I blinked back a telltale sting in my eyes. I hadn’t cried in public since my dad’s funeral, and I refused to start again now.
“ ‘Us.’ You and your siblings?” Kai prompted gently. I didn’t know why he was so interested in my background, but once I started talking, I couldn’t stop.
“Yes.” I swallowed the swell of memories and marshaled my emotions into some semblance of order. “I have four older brothers. They went along with the piano lessons to make our dad happy, but I was the only one who truly enjoyed them. That was why he let them off the hook after they learned the basics but continued teaching me.”
I didn’t want to be a professional pianist. Never had, never will. There was a special magic in loving something without capitalizing on it, and I was comforted by the idea that there was at least one thing in my life I could turn to with no expectations, pressures, or guilt.
“What about you?” I lightened my tone. “Do you have any siblings?”
I knew little about Kai despite his family’s notoriety. For people who’d built their fortune on dissecting the lives of others, they were notoriously private themselves.
“I have a younger sister, Abigail. She lives in London.”
“Right.” An image of a female version of Kai—cool, elegant, and decked out head to toe in tasteful designer clothing—flashed through my mind. “Let me guess. You both also took piano lessons growing up, along with violin, French, tennis, and Mandarin.”
Kai’s lips curved. “Are we that predictable?”
“Most rich people are.” I shrugged. “No offense.”
“None taken,” he said wryly. “There’s nothing more flattering than being called predictable.”
He shifted in his seat, and our knees brushed. Lightly, so lightly it barely counted as a touch, but every cell in my body tensed like I’d been electrocuted.
Kai stilled. He didn’t move his knee, and I didn’t breathe, and we were tossed back to the beginning of the night, when the latch of his arms around my waist conjured all sorts of inappropriate thoughts and fantasies.
Tangling tongues. Sweat-slicked skin. Dark groans and breathy pleas.
The point of contact between us burned, taking our easy banter and condensing it into something heavier. More dangerous.
A blanket of static settled over my skin. I was suddenly, intensely aware of how we would look to anyone walking in. Two people crowded on the same bench, so close our breaths merged into one.
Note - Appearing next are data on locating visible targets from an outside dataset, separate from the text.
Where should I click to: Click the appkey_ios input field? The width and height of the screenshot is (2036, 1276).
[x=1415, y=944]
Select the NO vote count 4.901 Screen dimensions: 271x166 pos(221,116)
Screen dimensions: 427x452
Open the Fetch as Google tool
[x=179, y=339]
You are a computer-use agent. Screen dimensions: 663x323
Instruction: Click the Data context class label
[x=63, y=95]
A deceptively intimate portrait of rules broken and propriety discarded.
That was how it felt. In reality, we weren’t doing anything wrong, but I was more exposed in that moment than if I were standing naked in the middle of Fifth Avenue.
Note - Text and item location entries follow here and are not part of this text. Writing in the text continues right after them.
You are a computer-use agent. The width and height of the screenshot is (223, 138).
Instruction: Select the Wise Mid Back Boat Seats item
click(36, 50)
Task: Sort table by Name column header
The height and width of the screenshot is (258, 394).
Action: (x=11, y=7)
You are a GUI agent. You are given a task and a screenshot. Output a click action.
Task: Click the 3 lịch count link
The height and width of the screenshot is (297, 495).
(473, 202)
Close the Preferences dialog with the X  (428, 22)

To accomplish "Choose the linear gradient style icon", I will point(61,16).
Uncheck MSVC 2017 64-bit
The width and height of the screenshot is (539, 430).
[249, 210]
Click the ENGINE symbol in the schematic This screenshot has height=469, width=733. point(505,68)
Kai’s eyes darkened at the edges. Neither of us had moved, but I had the uncanny sense we were barreling down an invisible track headed off a cliff.
Get it together, Isa. You’re conversing in a piano room, for God’s sake, not bungee jumping off the Macau Tower.
I dragged my attention back to the conversation at hand. “So I was right about all the lessons.
Predictable.” The words came out more breathless than I’d intended, but I masked it with a bright smile. “Unless you also have some exciting hobby I don’t know about. Do you tame wild horses in your free time? BASE jump off the top of that tower in Dubai? Host orgies in your private library?”
Embers smoldered, then cooled.
“I’m afraid not.” Kai’s voice could’ve melted butter. “I don’t like sharing.”
The ground shifted, throwing me off-balance. I was scrambling for a response, any response, when a loud laugh sliced through the room like a guillotine.
The electric link sizzled into oblivion. Our heads swiveled toward the door, and I instinctively jerked my leg away from his.